ChicMate is a multi-modal mobile application that provides personalized fashion outfit recommendations from user's wardrobe using state-of-the-art deep learning models. The app integrates image and text inputs—as well as location data—to offer context-aware style suggestions which suggests outfits that are apt for user's location in terms of weather and local trends. It features a conversational chatbot interface, digital wardrobe management, and real-time recommendations.
- Conversational Interface: Chat with the app to request outfit ideas.
- Image & Text Input: Upload images (e.g., a clothing item) or type queries.

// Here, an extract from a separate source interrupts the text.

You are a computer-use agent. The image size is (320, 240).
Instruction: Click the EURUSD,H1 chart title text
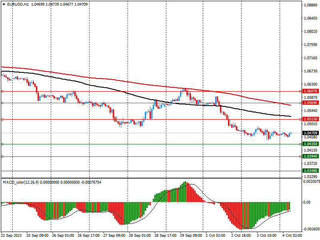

- Digital Wardrobe: View, add, and delete wardrobe items.
- Context Awareness: Leverages past conversation history and geolocation to refine recommendations. (If users asks for recommendation for a specific location, it improvises accordingly).
- Personalized Recommendations: Uses CLIP for visual/text embedding and Google Gemini for natural language understanding.
- Frontend: React Native with Expo
- Backend: FastAPI
- Machine Learning: CLIP (via Hugging Face) for embeddings; Google Gemini for natural language generation
- Database & Authentication: Firebase Firestore and Firebase Authentication
- Location: Expo Location API
Navigate to the wardrobe screen to upload, view, and delete wardrobe items.
Use the recommendation chat interface to type queries or upload an image (e.g., a picture of pants) to get outfit suggestions.